WHAT YOU SHOULD DO >>
Filter the entries below, keeping only lines with "pixels".

INPUT DATA >>

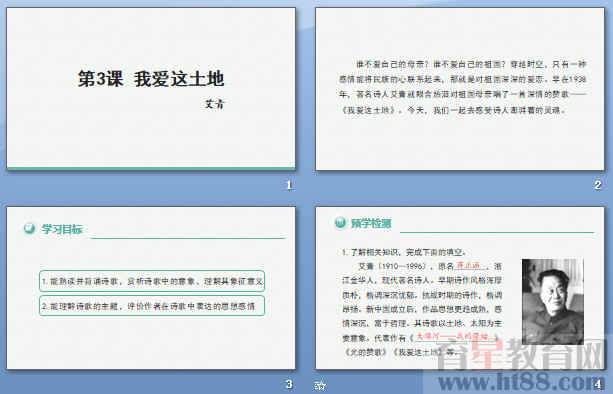The width and height of the screenshot is (613, 394).
Task: Select slide 3 learning objectives thumbnail
Action: coord(151,288)
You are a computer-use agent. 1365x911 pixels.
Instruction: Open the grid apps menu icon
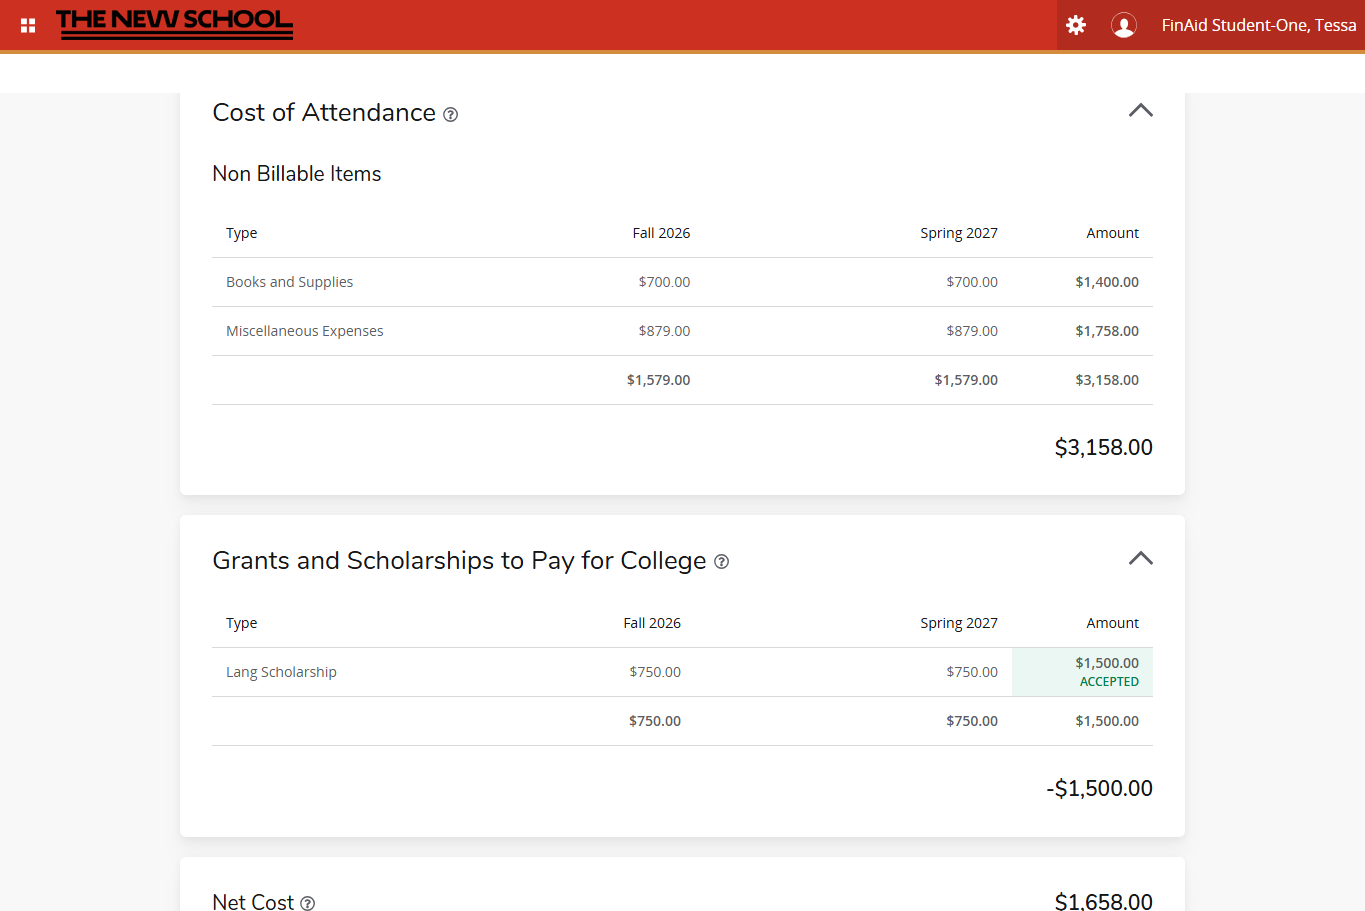tap(28, 25)
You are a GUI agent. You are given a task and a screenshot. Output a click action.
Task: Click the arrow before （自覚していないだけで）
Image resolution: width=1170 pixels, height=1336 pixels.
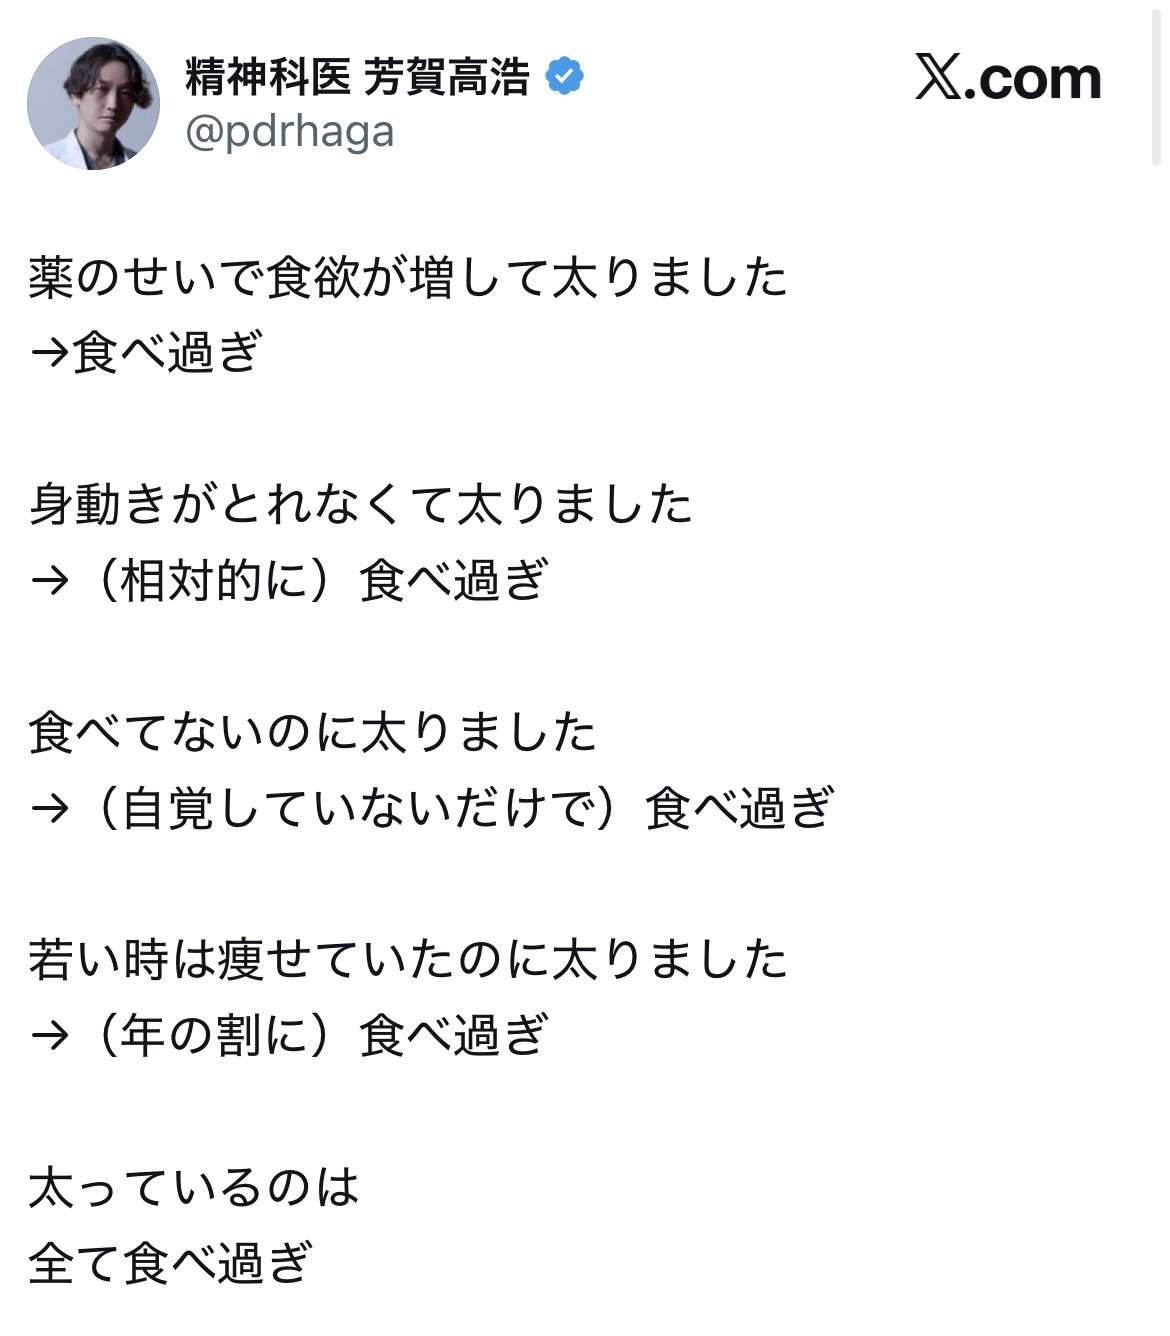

RESPONSE >>
You are a computer-use agent. 1365x911 pixels.
Image resolution: width=1170 pixels, height=1336 pixels.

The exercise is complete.